(TASK BRIEF): The answer must consist of every line from the entries below that contains the word "header".

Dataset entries
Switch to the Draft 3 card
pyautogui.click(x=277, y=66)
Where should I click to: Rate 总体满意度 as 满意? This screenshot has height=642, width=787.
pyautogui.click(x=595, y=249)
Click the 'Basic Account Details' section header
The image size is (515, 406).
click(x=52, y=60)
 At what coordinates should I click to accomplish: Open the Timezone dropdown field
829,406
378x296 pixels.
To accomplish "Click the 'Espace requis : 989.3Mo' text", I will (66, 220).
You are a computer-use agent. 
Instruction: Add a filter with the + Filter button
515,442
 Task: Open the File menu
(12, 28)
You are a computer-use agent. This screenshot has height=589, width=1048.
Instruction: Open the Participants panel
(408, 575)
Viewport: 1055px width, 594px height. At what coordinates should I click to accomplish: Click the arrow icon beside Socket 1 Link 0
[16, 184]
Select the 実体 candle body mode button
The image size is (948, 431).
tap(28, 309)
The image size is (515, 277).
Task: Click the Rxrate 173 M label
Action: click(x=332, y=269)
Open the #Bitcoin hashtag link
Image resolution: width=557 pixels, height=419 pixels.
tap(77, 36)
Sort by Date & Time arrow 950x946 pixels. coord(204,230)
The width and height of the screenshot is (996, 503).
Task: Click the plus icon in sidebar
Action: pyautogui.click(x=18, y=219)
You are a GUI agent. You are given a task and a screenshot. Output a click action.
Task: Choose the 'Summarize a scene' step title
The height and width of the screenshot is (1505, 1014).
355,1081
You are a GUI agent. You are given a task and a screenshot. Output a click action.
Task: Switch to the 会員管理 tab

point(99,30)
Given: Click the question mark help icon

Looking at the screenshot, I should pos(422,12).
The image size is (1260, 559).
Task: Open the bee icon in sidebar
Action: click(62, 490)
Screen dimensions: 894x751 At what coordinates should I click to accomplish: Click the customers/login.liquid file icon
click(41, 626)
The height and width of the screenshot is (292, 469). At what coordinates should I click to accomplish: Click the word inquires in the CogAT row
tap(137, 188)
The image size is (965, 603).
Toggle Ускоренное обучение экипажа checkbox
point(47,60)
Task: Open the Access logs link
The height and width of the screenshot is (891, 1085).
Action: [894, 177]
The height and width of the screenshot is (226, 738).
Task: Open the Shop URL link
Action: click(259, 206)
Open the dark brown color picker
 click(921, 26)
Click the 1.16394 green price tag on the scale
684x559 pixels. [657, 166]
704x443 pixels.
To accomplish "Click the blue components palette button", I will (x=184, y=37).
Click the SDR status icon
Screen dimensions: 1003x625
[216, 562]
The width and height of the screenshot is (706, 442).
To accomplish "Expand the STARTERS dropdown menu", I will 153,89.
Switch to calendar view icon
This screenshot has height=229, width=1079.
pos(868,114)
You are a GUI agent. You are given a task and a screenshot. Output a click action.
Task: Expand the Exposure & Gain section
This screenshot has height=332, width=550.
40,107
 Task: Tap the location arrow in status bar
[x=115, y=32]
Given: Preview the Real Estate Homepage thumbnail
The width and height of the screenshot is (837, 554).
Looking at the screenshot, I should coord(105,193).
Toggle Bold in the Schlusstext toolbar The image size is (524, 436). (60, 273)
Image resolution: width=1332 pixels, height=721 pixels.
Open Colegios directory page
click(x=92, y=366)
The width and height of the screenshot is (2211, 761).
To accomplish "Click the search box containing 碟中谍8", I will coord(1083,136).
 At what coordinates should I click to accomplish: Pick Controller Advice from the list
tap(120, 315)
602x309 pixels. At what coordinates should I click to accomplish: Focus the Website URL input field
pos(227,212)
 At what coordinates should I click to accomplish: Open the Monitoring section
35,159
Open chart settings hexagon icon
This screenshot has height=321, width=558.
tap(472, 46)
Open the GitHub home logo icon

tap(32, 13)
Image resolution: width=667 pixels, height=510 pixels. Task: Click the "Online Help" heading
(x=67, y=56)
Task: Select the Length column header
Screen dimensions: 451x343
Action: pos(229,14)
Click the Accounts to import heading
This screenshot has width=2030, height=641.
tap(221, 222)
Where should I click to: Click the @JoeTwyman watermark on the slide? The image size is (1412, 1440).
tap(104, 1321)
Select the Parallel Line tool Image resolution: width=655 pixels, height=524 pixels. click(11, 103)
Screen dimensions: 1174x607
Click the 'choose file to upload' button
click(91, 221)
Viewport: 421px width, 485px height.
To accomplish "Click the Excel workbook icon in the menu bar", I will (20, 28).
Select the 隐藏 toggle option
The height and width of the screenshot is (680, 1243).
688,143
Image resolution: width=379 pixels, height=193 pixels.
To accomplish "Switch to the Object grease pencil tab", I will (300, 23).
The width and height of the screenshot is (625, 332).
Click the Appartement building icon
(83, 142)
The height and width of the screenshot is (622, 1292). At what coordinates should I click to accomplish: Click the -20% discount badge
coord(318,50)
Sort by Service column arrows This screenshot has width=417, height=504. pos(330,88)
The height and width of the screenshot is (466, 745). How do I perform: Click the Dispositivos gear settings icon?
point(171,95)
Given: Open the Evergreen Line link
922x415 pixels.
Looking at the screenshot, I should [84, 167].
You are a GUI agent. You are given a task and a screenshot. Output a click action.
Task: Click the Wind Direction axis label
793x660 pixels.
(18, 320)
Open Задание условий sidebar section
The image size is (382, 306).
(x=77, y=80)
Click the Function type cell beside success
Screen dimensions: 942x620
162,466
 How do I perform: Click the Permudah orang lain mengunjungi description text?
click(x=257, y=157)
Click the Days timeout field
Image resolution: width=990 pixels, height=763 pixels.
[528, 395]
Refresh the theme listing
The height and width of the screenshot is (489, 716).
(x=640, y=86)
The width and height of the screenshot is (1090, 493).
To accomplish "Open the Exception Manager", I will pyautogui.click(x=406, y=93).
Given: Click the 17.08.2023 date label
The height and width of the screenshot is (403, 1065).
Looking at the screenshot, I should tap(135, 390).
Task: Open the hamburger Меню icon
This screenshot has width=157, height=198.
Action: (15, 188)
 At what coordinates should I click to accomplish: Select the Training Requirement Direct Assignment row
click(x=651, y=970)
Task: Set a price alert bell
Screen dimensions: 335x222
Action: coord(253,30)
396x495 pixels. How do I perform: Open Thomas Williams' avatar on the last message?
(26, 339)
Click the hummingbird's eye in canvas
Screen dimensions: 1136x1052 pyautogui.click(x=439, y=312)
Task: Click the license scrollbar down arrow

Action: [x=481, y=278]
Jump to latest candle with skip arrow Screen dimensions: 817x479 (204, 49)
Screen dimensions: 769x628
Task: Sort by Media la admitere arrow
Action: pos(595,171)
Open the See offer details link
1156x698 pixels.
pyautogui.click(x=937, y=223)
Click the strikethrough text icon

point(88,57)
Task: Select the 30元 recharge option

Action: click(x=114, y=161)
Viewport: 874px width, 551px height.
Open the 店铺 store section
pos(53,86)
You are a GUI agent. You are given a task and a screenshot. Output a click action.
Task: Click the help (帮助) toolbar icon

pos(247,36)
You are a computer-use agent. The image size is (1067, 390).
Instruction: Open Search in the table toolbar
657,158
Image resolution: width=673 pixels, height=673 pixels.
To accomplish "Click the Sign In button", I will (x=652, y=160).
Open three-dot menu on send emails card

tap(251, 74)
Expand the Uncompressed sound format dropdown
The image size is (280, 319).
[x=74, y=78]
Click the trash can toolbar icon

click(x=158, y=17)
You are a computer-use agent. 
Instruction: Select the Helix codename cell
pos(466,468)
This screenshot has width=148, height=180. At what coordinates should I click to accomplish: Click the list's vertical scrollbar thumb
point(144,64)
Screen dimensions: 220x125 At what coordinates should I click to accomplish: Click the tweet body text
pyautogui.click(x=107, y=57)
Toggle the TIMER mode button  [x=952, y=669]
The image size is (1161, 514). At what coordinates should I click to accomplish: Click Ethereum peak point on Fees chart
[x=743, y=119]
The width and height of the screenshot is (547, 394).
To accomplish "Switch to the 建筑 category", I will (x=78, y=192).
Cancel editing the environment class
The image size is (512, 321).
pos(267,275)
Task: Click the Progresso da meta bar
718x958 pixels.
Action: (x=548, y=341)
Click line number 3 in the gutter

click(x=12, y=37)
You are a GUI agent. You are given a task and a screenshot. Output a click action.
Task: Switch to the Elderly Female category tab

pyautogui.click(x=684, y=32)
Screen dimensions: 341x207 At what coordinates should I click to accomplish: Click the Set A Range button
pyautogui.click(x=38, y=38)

(TASK SOLUTION):
Click the 'Basic Account Details' section header
Task: Select the Length column header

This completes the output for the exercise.